◆ **SHORT TASK**: Edit the records from the first line up to and including the line with "(x=438, y=46)", replacing "Instruction" with "Directive" and leaving everything else unchanged.

═══ RECORDS SUPPLIED

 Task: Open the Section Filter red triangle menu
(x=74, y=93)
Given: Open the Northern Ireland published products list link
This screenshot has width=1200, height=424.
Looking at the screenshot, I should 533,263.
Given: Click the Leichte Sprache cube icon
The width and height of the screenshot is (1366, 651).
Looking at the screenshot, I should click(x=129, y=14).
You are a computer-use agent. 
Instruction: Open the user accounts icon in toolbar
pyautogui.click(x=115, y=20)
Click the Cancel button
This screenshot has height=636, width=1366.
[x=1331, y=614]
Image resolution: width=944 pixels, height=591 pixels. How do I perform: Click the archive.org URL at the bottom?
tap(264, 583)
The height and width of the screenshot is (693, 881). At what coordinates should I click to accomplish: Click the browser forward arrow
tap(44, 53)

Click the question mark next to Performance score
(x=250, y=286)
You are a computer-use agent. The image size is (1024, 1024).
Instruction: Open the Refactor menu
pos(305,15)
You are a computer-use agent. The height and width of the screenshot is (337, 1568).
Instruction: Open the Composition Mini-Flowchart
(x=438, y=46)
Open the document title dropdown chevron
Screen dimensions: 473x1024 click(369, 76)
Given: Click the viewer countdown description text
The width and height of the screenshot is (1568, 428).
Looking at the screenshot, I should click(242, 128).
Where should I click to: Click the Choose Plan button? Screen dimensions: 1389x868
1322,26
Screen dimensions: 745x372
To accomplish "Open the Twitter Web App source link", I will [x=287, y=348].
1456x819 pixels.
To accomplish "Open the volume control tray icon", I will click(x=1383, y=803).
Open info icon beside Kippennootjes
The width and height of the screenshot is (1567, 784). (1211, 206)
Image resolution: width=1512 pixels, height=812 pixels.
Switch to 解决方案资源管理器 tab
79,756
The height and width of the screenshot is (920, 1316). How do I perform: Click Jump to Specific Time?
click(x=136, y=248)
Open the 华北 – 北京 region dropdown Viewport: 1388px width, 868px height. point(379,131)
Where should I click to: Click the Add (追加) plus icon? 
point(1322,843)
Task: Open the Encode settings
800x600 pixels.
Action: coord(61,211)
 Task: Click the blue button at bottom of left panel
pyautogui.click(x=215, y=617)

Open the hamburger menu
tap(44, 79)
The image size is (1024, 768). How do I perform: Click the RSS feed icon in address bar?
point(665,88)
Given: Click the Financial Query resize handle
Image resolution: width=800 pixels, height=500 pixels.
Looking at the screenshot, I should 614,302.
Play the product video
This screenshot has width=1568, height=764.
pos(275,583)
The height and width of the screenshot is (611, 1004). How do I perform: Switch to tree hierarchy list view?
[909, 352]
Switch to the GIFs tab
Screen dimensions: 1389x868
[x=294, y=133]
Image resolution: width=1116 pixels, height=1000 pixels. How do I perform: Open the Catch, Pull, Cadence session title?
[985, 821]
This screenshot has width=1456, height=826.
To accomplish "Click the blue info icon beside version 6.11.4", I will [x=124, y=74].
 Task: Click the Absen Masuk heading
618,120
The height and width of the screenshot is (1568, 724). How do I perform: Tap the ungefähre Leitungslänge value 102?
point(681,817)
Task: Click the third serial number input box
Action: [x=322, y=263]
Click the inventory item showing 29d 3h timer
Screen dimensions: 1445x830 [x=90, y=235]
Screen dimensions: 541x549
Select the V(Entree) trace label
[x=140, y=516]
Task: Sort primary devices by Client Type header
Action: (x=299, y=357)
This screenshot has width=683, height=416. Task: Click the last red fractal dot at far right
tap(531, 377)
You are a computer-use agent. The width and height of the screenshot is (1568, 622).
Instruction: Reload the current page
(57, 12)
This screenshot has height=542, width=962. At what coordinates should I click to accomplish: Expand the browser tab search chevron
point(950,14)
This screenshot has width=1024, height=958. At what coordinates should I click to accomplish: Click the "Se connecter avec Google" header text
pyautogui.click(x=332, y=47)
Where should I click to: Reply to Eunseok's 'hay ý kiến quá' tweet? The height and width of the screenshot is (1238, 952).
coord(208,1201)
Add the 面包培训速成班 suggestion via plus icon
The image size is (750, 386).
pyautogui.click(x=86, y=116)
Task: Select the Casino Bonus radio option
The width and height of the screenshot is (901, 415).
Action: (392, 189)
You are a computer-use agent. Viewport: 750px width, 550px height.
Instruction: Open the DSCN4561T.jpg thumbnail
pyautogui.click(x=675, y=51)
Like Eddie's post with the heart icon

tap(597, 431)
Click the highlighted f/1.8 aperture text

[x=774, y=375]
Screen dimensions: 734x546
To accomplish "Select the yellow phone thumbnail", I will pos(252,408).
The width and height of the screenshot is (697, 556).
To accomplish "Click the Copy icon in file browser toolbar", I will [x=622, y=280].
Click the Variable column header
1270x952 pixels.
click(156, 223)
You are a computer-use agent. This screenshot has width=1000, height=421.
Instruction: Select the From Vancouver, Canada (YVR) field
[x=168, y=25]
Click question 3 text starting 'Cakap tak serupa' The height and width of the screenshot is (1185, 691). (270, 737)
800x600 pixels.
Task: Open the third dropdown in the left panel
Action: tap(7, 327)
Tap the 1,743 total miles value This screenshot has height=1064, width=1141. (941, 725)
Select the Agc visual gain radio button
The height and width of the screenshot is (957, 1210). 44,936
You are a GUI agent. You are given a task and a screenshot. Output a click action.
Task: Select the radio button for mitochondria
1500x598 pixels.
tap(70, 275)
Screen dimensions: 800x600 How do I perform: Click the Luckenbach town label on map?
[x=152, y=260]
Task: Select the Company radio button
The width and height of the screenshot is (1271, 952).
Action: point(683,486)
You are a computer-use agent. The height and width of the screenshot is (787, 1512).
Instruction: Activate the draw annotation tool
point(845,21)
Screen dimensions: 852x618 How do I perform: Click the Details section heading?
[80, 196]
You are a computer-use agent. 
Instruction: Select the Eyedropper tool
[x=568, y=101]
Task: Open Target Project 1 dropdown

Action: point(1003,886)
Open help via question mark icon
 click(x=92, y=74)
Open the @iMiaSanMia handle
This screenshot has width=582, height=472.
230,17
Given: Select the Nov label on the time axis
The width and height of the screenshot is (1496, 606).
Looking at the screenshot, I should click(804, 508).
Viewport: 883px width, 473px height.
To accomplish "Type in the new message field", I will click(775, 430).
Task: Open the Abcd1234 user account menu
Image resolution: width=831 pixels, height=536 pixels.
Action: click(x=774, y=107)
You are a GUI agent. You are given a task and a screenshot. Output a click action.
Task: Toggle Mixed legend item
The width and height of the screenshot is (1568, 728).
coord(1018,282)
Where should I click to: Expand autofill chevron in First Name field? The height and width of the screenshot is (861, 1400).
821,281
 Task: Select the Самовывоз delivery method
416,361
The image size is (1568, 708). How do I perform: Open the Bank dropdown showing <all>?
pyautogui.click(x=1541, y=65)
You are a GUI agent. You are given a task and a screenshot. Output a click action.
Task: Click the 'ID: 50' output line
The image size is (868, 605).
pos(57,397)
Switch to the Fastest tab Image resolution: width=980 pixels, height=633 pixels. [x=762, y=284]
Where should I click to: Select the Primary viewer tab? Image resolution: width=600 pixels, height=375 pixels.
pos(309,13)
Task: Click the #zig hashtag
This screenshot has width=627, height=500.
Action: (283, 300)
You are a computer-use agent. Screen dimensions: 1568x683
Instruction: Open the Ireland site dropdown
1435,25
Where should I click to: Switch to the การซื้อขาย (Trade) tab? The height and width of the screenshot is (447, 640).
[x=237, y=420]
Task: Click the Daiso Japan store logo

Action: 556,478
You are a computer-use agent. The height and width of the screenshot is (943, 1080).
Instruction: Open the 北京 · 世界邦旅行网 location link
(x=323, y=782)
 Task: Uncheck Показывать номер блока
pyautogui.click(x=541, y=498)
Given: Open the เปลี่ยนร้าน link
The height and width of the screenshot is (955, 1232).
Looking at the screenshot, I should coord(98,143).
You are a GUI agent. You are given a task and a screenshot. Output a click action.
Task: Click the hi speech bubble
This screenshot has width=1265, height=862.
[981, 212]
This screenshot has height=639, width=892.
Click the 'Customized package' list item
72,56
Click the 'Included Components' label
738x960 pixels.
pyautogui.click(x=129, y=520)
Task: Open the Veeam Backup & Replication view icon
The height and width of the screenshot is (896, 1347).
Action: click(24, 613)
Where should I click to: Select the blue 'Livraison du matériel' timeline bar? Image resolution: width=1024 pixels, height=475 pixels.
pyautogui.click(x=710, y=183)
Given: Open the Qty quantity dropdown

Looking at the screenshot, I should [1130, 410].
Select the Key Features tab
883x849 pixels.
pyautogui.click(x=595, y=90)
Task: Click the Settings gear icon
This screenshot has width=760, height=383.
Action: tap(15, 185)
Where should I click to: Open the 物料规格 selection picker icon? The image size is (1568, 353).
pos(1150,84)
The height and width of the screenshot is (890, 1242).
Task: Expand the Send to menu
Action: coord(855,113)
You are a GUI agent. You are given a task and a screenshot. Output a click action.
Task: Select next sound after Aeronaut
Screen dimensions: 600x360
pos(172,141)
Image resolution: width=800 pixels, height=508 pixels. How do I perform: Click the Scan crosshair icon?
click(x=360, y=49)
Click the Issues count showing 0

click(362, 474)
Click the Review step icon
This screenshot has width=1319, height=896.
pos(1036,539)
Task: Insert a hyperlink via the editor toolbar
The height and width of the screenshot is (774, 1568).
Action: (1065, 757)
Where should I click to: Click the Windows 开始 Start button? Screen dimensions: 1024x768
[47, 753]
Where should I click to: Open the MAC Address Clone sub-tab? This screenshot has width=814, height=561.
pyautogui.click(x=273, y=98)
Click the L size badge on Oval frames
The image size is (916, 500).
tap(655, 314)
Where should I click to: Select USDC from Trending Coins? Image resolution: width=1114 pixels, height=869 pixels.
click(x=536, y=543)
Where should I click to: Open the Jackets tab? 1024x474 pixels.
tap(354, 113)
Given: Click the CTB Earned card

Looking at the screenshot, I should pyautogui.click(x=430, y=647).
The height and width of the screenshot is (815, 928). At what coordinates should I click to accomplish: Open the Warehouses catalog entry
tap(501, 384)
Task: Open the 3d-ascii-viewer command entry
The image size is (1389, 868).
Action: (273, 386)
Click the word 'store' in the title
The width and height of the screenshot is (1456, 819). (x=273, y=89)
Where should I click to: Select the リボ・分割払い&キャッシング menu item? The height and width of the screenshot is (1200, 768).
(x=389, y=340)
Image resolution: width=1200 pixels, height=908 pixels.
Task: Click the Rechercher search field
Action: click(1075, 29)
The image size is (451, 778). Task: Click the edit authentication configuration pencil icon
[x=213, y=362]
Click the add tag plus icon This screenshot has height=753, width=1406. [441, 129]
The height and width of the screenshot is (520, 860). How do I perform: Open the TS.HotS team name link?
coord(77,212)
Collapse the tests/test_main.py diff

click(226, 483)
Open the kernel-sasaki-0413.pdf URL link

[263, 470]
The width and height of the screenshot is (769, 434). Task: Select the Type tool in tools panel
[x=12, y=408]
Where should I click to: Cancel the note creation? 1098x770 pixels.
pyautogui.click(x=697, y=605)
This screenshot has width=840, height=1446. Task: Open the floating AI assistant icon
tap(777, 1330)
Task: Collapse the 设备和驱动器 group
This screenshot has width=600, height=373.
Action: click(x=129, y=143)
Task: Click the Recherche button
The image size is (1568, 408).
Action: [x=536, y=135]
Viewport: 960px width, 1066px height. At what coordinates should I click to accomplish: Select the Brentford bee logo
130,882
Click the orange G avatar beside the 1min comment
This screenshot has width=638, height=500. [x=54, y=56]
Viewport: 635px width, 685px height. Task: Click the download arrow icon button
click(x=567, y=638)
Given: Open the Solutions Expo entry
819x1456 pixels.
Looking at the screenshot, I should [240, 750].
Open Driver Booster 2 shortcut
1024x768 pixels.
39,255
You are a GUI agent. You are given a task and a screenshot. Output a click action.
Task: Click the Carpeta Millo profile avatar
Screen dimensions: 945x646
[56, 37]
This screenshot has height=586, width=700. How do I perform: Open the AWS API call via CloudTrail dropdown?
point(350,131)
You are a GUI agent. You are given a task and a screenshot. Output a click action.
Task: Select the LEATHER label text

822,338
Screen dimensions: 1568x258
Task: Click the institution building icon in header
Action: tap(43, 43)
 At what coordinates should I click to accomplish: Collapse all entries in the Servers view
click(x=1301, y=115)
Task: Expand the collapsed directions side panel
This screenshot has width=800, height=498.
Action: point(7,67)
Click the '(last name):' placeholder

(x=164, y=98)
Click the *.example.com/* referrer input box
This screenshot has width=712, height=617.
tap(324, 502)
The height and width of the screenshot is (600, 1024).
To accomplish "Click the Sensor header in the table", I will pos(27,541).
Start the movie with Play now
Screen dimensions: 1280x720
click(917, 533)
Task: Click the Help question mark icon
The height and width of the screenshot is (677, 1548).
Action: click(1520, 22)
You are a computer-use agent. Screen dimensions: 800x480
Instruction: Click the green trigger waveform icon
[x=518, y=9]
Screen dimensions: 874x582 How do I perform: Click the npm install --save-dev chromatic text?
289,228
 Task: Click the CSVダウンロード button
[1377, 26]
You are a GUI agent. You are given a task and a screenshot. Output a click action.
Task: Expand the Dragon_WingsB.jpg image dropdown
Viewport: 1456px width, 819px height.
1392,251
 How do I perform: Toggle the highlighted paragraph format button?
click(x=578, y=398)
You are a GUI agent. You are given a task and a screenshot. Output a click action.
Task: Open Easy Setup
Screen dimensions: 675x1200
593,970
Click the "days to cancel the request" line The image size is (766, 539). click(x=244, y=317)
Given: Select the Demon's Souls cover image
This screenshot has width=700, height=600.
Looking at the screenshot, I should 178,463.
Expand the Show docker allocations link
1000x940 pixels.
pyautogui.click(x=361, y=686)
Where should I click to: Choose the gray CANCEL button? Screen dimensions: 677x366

══════

◆ **RIGHT ANSWER**:
 Task: Open the Section Filter red triangle menu
(x=74, y=93)
Given: Open the Northern Ireland published products list link
This screenshot has width=1200, height=424.
Looking at the screenshot, I should 533,263.
Given: Click the Leichte Sprache cube icon
The width and height of the screenshot is (1366, 651).
Looking at the screenshot, I should click(x=129, y=14).
You are a computer-use agent. 
Directive: Open the user accounts icon in toolbar
pyautogui.click(x=115, y=20)
Click the Cancel button
This screenshot has height=636, width=1366.
[x=1331, y=614]
Image resolution: width=944 pixels, height=591 pixels. How do I perform: Click the archive.org URL at the bottom?
tap(264, 583)
The height and width of the screenshot is (693, 881). At what coordinates should I click to accomplish: Click the browser forward arrow
tap(44, 53)

Click the question mark next to Performance score
(x=250, y=286)
You are a computer-use agent. The image size is (1024, 1024).
Directive: Open the Refactor menu
pos(305,15)
You are a computer-use agent. The height and width of the screenshot is (337, 1568).
Directive: Open the Composition Mini-Flowchart
(x=438, y=46)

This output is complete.